Below are records. Return each one exactly as written.

Records contained in a dataset:
•••
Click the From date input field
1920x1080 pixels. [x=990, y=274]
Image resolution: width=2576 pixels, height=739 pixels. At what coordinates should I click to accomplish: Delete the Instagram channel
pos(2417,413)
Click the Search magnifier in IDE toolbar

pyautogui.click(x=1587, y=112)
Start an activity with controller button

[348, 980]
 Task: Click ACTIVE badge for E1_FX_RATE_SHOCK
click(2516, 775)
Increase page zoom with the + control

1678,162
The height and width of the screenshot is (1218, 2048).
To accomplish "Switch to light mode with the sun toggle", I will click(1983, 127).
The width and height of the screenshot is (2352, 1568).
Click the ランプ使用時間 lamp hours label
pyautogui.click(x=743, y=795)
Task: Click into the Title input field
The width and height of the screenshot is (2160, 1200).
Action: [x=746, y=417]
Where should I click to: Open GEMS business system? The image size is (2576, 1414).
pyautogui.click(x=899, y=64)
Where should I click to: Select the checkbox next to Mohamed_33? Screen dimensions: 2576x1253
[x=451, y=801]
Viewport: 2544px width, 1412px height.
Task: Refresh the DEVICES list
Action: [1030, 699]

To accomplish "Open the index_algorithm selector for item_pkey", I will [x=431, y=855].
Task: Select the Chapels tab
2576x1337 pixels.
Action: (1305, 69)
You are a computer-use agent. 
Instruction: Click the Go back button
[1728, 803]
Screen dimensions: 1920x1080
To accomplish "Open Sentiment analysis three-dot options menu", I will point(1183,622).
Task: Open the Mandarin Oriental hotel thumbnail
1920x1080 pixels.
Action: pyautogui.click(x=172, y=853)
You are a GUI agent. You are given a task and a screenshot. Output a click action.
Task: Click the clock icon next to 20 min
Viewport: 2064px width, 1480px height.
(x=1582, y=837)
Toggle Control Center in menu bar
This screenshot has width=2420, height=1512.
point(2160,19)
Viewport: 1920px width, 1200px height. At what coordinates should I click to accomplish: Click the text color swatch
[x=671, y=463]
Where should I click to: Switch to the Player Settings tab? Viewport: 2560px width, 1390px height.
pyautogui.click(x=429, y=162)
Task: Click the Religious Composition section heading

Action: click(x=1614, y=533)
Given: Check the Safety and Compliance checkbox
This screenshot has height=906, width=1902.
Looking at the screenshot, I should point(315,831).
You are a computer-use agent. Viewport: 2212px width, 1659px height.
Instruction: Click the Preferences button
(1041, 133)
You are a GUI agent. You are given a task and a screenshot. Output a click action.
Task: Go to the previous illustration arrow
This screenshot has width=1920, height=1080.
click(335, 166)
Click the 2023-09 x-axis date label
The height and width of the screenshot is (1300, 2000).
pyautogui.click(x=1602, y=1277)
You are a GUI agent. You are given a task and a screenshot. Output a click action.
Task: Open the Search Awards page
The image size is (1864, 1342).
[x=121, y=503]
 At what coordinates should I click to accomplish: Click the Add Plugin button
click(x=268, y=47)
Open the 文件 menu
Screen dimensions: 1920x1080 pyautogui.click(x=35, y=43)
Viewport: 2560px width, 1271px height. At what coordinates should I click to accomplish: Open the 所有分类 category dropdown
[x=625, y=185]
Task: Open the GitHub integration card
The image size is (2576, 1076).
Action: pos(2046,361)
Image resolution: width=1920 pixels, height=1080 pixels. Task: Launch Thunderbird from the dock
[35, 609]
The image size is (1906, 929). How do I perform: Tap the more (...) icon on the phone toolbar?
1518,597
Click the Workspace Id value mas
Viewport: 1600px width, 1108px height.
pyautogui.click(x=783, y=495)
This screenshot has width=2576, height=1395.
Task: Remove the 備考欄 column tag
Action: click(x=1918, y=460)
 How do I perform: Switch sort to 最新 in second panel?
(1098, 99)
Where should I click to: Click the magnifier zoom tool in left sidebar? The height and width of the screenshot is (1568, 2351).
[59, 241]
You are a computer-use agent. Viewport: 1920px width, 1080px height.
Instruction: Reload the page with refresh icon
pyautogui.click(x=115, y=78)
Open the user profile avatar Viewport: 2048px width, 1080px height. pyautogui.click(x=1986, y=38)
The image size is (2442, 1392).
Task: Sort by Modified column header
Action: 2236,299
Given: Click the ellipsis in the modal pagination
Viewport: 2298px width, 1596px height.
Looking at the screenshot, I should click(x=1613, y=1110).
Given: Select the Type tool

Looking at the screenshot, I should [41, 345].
•••
**Final answer**.
Click the From date input field
1920x1080 pixels. [x=990, y=274]
Image resolution: width=2576 pixels, height=739 pixels. At what coordinates should I click to accomplish: Delete the Instagram channel
pos(2417,413)
Click the Search magnifier in IDE toolbar

pyautogui.click(x=1587, y=112)
Start an activity with controller button

[348, 980]
 Task: Click ACTIVE badge for E1_FX_RATE_SHOCK
click(2516, 775)
Increase page zoom with the + control

1678,162
The height and width of the screenshot is (1218, 2048).
To accomplish "Switch to light mode with the sun toggle", I will click(1983, 127).
The width and height of the screenshot is (2352, 1568).
Click the ランプ使用時間 lamp hours label
pyautogui.click(x=743, y=795)
Task: Click into the Title input field
The width and height of the screenshot is (2160, 1200).
Action: [x=746, y=417]
Where should I click to: Open GEMS business system? The image size is (2576, 1414).
pyautogui.click(x=899, y=64)
Where should I click to: Select the checkbox next to Mohamed_33? Screen dimensions: 2576x1253
[x=451, y=801]
Viewport: 2544px width, 1412px height.
Task: Refresh the DEVICES list
Action: [1030, 699]

To accomplish "Open the index_algorithm selector for item_pkey", I will [x=431, y=855].
Task: Select the Chapels tab
2576x1337 pixels.
Action: (1305, 69)
You are a computer-use agent. 
Instruction: Click the Go back button
[1728, 803]
Screen dimensions: 1920x1080
To accomplish "Open Sentiment analysis three-dot options menu", I will point(1183,622).
Task: Open the Mandarin Oriental hotel thumbnail
1920x1080 pixels.
Action: pyautogui.click(x=172, y=853)
You are a GUI agent. You are given a task and a screenshot. Output a click action.
Task: Click the clock icon next to 20 min
Viewport: 2064px width, 1480px height.
(x=1582, y=837)
Toggle Control Center in menu bar
This screenshot has width=2420, height=1512.
point(2160,19)
Viewport: 1920px width, 1200px height. At what coordinates should I click to accomplish: Click the text color swatch
[x=671, y=463]
Where should I click to: Switch to the Player Settings tab? Viewport: 2560px width, 1390px height.
pyautogui.click(x=429, y=162)
Task: Click the Religious Composition section heading

Action: click(x=1614, y=533)
Given: Check the Safety and Compliance checkbox
This screenshot has height=906, width=1902.
Looking at the screenshot, I should point(315,831).
You are a computer-use agent. Viewport: 2212px width, 1659px height.
Instruction: Click the Preferences button
(1041, 133)
You are a GUI agent. You are given a task and a screenshot. Output a click action.
Task: Go to the previous illustration arrow
This screenshot has width=1920, height=1080.
click(335, 166)
Click the 2023-09 x-axis date label
The height and width of the screenshot is (1300, 2000).
pyautogui.click(x=1602, y=1277)
You are a GUI agent. You are given a task and a screenshot. Output a click action.
Task: Open the Search Awards page
The image size is (1864, 1342).
[x=121, y=503]
 At what coordinates should I click to accomplish: Click the Add Plugin button
click(x=268, y=47)
Open the 文件 menu
Screen dimensions: 1920x1080 pyautogui.click(x=35, y=43)
Viewport: 2560px width, 1271px height. At what coordinates should I click to accomplish: Open the 所有分类 category dropdown
[x=625, y=185]
Task: Open the GitHub integration card
The image size is (2576, 1076).
Action: pos(2046,361)
Image resolution: width=1920 pixels, height=1080 pixels. Task: Launch Thunderbird from the dock
[35, 609]
The image size is (1906, 929). How do I perform: Tap the more (...) icon on the phone toolbar?
1518,597
Click the Workspace Id value mas
Viewport: 1600px width, 1108px height.
pyautogui.click(x=783, y=495)
This screenshot has width=2576, height=1395.
Task: Remove the 備考欄 column tag
Action: click(x=1918, y=460)
 How do I perform: Switch sort to 最新 in second panel?
(1098, 99)
Where should I click to: Click the magnifier zoom tool in left sidebar? The height and width of the screenshot is (1568, 2351).
[59, 241]
You are a computer-use agent. Viewport: 1920px width, 1080px height.
Instruction: Reload the page with refresh icon
pyautogui.click(x=115, y=78)
Open the user profile avatar Viewport: 2048px width, 1080px height. pyautogui.click(x=1986, y=38)
The image size is (2442, 1392).
Task: Sort by Modified column header
Action: 2236,299
Given: Click the ellipsis in the modal pagination
Viewport: 2298px width, 1596px height.
Looking at the screenshot, I should click(x=1613, y=1110).
Given: Select the Type tool

Looking at the screenshot, I should [41, 345].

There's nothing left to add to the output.